I am a biomedical researcher whose work depends on NIH-funded research, rigorous scientific peer review, publication of results, participation in scientific meetings, collaboration with specialized experts, and the ability to train and sustain a research workforce. My research is part of the biomedical research enterprise that advances understanding of human and animal health, improves disease models, supports development and validation of new approach methodologies, and contributes to future therapies, diagnostics, and public health interventions.

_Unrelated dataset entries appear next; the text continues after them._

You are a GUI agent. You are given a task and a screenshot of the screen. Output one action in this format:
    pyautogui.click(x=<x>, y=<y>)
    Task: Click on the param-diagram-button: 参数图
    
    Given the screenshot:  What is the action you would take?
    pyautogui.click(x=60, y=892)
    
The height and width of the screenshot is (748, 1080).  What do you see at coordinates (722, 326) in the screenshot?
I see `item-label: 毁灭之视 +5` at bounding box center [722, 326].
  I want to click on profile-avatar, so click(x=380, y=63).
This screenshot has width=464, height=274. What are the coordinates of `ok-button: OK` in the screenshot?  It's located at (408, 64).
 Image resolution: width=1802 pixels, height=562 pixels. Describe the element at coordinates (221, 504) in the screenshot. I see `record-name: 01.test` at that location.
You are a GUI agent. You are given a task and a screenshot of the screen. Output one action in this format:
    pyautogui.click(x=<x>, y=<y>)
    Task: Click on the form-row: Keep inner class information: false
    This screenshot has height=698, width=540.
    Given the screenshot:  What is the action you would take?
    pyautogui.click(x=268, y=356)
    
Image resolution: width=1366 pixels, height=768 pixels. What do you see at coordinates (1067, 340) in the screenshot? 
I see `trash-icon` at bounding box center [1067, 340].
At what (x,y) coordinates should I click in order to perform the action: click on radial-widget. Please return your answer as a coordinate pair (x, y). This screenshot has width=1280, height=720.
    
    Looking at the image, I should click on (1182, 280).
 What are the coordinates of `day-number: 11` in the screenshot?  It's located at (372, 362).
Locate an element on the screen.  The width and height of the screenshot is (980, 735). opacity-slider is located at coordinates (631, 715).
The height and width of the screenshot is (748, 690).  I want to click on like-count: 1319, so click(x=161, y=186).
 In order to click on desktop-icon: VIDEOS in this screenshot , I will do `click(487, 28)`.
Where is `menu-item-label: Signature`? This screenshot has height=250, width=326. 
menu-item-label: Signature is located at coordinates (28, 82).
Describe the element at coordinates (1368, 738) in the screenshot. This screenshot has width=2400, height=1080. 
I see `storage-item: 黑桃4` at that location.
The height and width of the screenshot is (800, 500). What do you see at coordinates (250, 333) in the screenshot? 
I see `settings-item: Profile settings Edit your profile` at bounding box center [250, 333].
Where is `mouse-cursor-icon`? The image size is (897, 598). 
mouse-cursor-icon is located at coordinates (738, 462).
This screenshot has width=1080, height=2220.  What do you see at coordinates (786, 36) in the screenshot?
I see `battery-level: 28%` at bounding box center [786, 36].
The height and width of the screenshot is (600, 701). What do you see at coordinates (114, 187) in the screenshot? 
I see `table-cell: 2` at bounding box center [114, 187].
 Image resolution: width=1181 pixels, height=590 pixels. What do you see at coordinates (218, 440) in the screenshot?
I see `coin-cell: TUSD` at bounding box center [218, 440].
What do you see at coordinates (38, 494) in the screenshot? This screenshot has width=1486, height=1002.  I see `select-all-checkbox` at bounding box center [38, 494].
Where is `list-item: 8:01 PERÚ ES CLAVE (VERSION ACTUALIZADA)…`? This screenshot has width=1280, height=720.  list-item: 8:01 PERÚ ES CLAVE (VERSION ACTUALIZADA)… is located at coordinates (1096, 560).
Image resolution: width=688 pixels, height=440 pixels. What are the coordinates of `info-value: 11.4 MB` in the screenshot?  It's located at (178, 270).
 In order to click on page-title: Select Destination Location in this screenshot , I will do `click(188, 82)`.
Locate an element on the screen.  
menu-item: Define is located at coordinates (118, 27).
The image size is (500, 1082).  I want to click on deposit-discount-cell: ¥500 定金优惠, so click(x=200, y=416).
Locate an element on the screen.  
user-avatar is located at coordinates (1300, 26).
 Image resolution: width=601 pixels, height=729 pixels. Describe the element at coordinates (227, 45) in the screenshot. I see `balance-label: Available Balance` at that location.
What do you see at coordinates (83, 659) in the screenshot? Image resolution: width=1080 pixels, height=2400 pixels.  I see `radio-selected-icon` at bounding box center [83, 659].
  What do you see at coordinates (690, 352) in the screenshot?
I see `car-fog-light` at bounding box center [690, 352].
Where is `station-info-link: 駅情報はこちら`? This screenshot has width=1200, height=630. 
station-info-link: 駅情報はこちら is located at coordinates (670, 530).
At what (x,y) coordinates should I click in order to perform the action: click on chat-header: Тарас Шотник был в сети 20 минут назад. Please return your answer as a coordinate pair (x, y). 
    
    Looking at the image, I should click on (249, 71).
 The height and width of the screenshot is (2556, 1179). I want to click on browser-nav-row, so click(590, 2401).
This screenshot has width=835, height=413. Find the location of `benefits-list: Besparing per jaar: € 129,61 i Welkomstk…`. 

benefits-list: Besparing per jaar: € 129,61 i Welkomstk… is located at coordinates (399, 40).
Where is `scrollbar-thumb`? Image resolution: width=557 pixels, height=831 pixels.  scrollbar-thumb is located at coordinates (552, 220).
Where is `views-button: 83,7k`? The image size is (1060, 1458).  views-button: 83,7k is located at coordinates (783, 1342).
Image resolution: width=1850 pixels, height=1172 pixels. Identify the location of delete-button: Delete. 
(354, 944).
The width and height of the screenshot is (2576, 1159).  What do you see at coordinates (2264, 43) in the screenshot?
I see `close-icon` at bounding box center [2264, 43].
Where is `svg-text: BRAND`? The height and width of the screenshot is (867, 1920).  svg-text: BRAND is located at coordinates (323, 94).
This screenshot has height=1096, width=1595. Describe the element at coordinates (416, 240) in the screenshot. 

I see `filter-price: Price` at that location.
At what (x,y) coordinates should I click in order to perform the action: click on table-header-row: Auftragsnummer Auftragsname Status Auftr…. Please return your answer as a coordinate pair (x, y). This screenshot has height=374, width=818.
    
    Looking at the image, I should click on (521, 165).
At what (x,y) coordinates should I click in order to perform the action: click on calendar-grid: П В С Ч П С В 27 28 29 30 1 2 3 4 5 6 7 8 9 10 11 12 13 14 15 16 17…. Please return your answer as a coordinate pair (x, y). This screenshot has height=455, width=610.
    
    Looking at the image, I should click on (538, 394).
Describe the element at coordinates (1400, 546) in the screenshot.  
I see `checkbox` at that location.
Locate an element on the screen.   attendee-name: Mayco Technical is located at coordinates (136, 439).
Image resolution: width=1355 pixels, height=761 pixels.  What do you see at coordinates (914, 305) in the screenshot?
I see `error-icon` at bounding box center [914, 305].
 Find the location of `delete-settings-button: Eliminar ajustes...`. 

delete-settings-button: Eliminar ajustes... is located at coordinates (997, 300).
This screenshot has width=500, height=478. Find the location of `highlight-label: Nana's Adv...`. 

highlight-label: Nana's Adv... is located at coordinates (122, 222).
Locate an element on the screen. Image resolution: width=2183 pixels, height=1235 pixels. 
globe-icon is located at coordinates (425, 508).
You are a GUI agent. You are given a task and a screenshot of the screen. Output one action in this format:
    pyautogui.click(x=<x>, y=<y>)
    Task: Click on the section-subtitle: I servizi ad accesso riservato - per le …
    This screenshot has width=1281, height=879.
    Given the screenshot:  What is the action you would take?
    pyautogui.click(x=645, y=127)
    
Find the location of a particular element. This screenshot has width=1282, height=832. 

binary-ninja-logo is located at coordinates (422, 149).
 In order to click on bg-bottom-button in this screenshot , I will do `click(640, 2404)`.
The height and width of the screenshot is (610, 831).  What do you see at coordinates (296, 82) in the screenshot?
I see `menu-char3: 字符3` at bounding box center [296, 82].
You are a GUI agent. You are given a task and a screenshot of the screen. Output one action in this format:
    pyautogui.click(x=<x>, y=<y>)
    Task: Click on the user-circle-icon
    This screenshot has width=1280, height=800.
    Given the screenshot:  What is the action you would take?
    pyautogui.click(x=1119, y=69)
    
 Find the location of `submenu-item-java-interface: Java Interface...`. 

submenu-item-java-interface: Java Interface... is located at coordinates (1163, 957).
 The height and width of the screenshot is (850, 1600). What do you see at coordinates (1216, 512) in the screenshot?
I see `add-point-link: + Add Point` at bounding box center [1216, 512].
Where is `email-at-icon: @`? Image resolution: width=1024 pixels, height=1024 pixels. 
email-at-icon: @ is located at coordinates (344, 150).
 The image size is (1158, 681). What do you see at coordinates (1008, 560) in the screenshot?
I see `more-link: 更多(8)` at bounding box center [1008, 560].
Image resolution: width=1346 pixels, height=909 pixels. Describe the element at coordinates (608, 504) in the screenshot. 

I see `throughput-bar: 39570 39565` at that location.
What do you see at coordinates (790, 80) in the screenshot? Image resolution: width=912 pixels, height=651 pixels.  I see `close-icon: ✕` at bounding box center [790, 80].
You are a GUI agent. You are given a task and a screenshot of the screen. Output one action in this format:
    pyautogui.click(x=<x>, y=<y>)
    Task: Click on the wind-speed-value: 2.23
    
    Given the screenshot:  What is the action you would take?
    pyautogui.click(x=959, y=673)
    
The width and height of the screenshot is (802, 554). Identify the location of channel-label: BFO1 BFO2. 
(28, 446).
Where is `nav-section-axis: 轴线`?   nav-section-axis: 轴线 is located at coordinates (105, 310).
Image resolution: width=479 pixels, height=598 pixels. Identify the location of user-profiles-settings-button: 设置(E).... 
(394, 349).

The proposed revisions to 2 CFR part 200 would substantially disrupt NIH-funded biomedical research. Several provisions would replace scientific merit review with political or administrative criteria, create uncertainty around ongoing awards, limit dissemination of research findings, and impose case-by-case prior approval requirements that are incompatible with the pace and structure of modern science. I respectfully request that OMB not finalize the following provision.
[200.220] Prohibition of using Federal funds for covered foreign collaborations.
Proposed section 200.220 would prohibit federal funds from supporting bilateral or multilateral collaborations, agreements, programs, or activities with covered foreign countries or covered foreign entities, with exceptions requiring senior agency approval.
This provision would cause concrete harm because biomedical research is global. Infectious disease, genetics, toxicology, comparative medicine, therapeutics, rare disease research, model organism research, and public health research often require international data, reagents, expertise, or study populations. Existing laws and agency policies already address research security, export controls, sanctions, foreign influence, and disclosure obligations. A broad government-wide prohibition risks blocking legitimate scientific collaborations that are necessary to answer important biomedical questions.
For my work, even uncertainty about whether a collaboration, dataset, biological resource, conference interaction, or technical exchange might fall within the rule would discourage collaboration and slow research. The result would not be better security; it would be less science, less transparency, and fewer opportunities for U.S. researchers to lead internationally important biomedical advances.
I request that OMB not finalize proposed section 200.220.